Your objective: Reproduce the entire listing below verbatim, keeping every line in its original order.

Material for this exercise:
== == ==

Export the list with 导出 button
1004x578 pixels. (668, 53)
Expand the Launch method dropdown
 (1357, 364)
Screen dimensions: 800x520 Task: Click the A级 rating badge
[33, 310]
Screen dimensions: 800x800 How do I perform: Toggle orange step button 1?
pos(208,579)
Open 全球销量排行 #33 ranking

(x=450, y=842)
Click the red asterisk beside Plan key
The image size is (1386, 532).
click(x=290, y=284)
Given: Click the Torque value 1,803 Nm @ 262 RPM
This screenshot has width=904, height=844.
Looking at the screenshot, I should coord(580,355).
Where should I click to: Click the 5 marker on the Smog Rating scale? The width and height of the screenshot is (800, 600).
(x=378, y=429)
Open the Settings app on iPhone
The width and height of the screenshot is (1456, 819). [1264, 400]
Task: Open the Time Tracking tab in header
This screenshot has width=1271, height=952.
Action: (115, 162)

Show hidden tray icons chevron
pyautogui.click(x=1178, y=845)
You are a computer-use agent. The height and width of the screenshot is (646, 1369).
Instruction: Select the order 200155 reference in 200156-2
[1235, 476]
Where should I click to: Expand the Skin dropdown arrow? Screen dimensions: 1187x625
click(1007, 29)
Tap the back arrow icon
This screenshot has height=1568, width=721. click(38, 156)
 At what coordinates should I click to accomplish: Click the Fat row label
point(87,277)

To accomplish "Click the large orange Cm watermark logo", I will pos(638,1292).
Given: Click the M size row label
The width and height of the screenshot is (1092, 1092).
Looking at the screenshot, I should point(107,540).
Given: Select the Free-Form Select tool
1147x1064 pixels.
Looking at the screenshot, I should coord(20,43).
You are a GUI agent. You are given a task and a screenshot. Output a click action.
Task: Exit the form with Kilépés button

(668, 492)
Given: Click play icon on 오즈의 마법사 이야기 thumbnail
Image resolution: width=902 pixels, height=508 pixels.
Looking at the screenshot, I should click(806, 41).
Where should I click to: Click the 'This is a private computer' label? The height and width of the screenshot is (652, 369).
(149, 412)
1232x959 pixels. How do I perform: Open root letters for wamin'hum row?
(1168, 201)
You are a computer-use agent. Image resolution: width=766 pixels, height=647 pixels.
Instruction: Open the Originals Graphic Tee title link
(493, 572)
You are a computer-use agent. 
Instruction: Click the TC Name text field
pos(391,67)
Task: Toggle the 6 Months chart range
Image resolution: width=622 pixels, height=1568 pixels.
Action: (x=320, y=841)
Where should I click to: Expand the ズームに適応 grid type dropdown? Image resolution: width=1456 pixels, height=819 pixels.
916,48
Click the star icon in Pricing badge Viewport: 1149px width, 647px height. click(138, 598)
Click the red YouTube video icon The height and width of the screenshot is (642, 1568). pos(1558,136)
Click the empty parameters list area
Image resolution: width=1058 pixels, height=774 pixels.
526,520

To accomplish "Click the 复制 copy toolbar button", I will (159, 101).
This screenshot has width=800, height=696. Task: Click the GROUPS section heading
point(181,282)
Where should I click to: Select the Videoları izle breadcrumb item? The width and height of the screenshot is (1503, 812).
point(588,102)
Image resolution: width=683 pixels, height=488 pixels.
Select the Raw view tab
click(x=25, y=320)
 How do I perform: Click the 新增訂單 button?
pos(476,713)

== == ==

Output below:
Export the list with 导出 button
1004x578 pixels. (668, 53)
Expand the Launch method dropdown
 (1357, 364)
Screen dimensions: 800x520 Task: Click the A级 rating badge
[33, 310]
Screen dimensions: 800x800 How do I perform: Toggle orange step button 1?
pos(208,579)
Open 全球销量排行 #33 ranking

(x=450, y=842)
Click the red asterisk beside Plan key
The image size is (1386, 532).
click(x=290, y=284)
Given: Click the Torque value 1,803 Nm @ 262 RPM
This screenshot has width=904, height=844.
Looking at the screenshot, I should coord(580,355).
Where should I click to: Click the 5 marker on the Smog Rating scale? The width and height of the screenshot is (800, 600).
(x=378, y=429)
Open the Settings app on iPhone
The width and height of the screenshot is (1456, 819). [1264, 400]
Task: Open the Time Tracking tab in header
This screenshot has width=1271, height=952.
Action: (115, 162)

Show hidden tray icons chevron
pyautogui.click(x=1178, y=845)
You are a computer-use agent. The height and width of the screenshot is (646, 1369).
Instruction: Select the order 200155 reference in 200156-2
[1235, 476]
Where should I click to: Expand the Skin dropdown arrow? Screen dimensions: 1187x625
click(1007, 29)
Tap the back arrow icon
This screenshot has height=1568, width=721. click(38, 156)
 At what coordinates should I click to accomplish: Click the Fat row label
point(87,277)

To accomplish "Click the large orange Cm watermark logo", I will pos(638,1292).
Given: Click the M size row label
The width and height of the screenshot is (1092, 1092).
Looking at the screenshot, I should point(107,540).
Given: Select the Free-Form Select tool
1147x1064 pixels.
Looking at the screenshot, I should coord(20,43).
You are a GUI agent. You are given a task and a screenshot. Output a click action.
Task: Exit the form with Kilépés button

(668, 492)
Given: Click play icon on 오즈의 마법사 이야기 thumbnail
Image resolution: width=902 pixels, height=508 pixels.
Looking at the screenshot, I should click(806, 41).
Where should I click to: Click the 'This is a private computer' label? The height and width of the screenshot is (652, 369).
(149, 412)
1232x959 pixels. How do I perform: Open root letters for wamin'hum row?
(1168, 201)
You are a computer-use agent. Image resolution: width=766 pixels, height=647 pixels.
Instruction: Open the Originals Graphic Tee title link
(493, 572)
You are a computer-use agent. 
Instruction: Click the TC Name text field
pos(391,67)
Task: Toggle the 6 Months chart range
Image resolution: width=622 pixels, height=1568 pixels.
Action: (x=320, y=841)
Where should I click to: Expand the ズームに適応 grid type dropdown? Image resolution: width=1456 pixels, height=819 pixels.
916,48
Click the star icon in Pricing badge Viewport: 1149px width, 647px height. click(138, 598)
Click the red YouTube video icon The height and width of the screenshot is (642, 1568). pos(1558,136)
Click the empty parameters list area
Image resolution: width=1058 pixels, height=774 pixels.
526,520

To accomplish "Click the 复制 copy toolbar button", I will (159, 101).
This screenshot has width=800, height=696. Task: Click the GROUPS section heading
point(181,282)
Where should I click to: Select the Videoları izle breadcrumb item? The width and height of the screenshot is (1503, 812).
point(588,102)
Image resolution: width=683 pixels, height=488 pixels.
Select the Raw view tab
click(x=25, y=320)
 How do I perform: Click the 新增訂單 button?
pos(476,713)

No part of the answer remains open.